*Teks yang Diekstrak:*
---------------
Suaraindo.com – Penemuan kuburan massal di Suriah kembali mengungkap sisi kelam pemerintahan mantan Presiden Bashar Al-Assad, yang memerintah selama 24 tahun. Diperkirakan lebih dari 100.000 orang telah disiksa hingga tewas sejak 2013, menurut jaksa kejahatan perang internasional Stephen Rapp.
“Kami memiliki lebih dari 100.000 orang yang hilang dan disiksa sampai mati dalam mesin ini,” ujar Rapp, membandingkan situasi tersebut dengan kekejaman era Nazi, dikutip dari Reuters, Rabu (18/12/2024).
Dua lokasi utama, yakni Qutayfah dan Najha, menjadi fokus perhatian. Di Qutayfah, sebuah bekas pangkalan militer, diperkirakan terdapat lebih dari 100.000 mayat. Di Najha, warga sekitar melaporkan keberadaan truk pendingin yang secara rutin membawa mayat untuk dikubur di parit-parit panjang.
Menurut Komisi Internasional untuk Orang Hilang, terdapat 66 lokasi kuburan massal yang belum diverifikasi di Suriah. Hingga kini, 157.000 orang dilaporkan hilang, jumlah yang jauh lebih besar dibanding konflik Balkan pada 1990-an.
Kesaksian seorang mantan penggali kubur yang melarikan diri ke Eropa mengungkap skala sistematis kekejaman ini. Ia bersaksi bahwa truk-truk pendingin membawa 300 hingga 600 mayat setiap minggu dari rumah sakit militer di sekitar Damaskus, seperti Tishreen dan Mezzeh, ke lokasi kuburan massal. Mayat-mayat tersebut dimasukkan ke dalam parit besar yang kemudian ditutup oleh alat berat.
“Truk itu datang dua hingga tiga kali seminggu, membawa mayat korban penyiksaan, kelaparan, dan eksekusi,” ungkap penggali kubur dalam sidang Kongres AS.
---------------
*Bagian Data:*
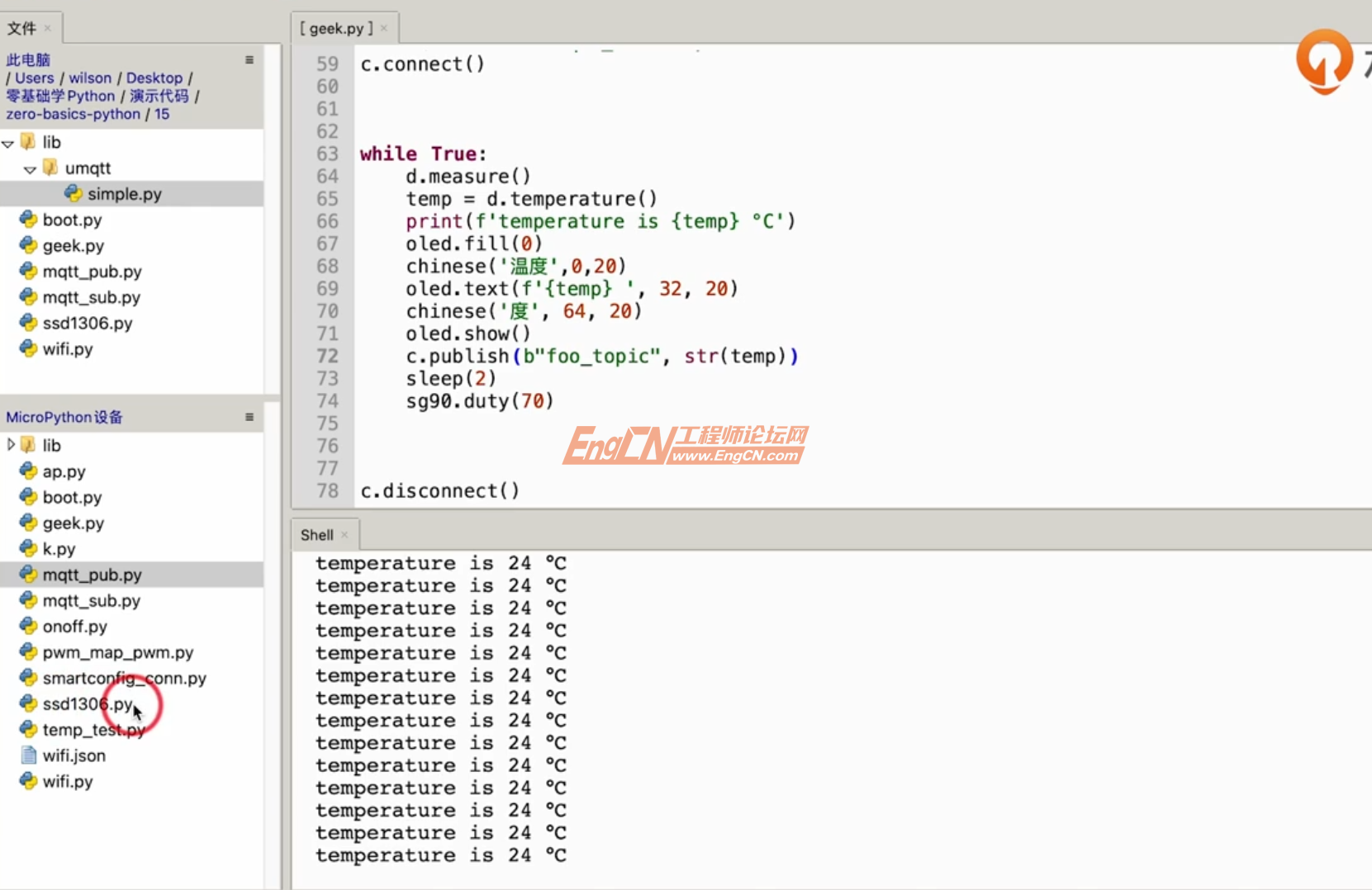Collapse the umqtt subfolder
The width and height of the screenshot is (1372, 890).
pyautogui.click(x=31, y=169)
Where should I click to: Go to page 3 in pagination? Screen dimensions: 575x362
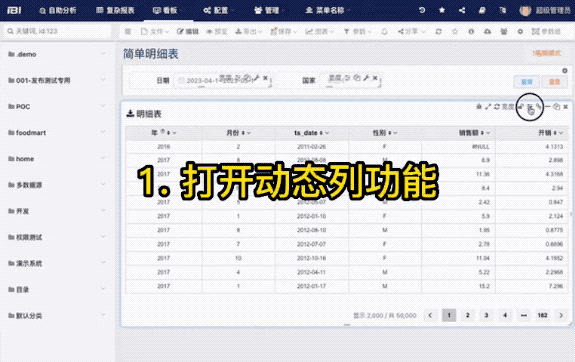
---------------
*Petunjuk Tugas:* Bagaimana lanjutan berita tentang kuburan massal di Suriah itu? Tuliskan lanjutannya, mulai tepat setelah kalimat terakhir yang ditampilkan.

*Hasil:*
Citra satelit yang dianalisis oleh Maxar Technologies menunjukkan aktivitas penggalian intensif antara 2012 hingga 2022 di lokasi-lokasi tersebut. Parit-parit besar dan alat berat terlihat dalam sejumlah foto satelit.
Kelompok hak asasi manusia dan pengadilan internasional mengecam keras temuan ini, menyebutnya sebagai bukti nyata kejahatan perang. Kepala organisasi advokasi Suriah, Mouaz Moustafa, menyebut bahwa kekejaman ini adalah bagian dari “mesin kematian” yang dijalankan negara.
“Ini adalah sistem teror negara, di mana ribuan orang bekerja untuk menyembunyikan mayat dan menciptakan ketakutan,” tambah Rapp.
Bagi keluarga korban, perjalanan mencari keadilan dan kebenaran masih panjang. Kathryne Bomberger dari Komisi Internasional untuk Orang Hilang menekankan pentingnya pencocokan DNA, meskipun proses ini membutuhkan waktu yang lama dan melibatkan sampel dari kerangka di kuburan massal.
“Ini bukan hanya tragedi bagi Suriah, tetapi juga bagi kemanusiaan,” ujarnya.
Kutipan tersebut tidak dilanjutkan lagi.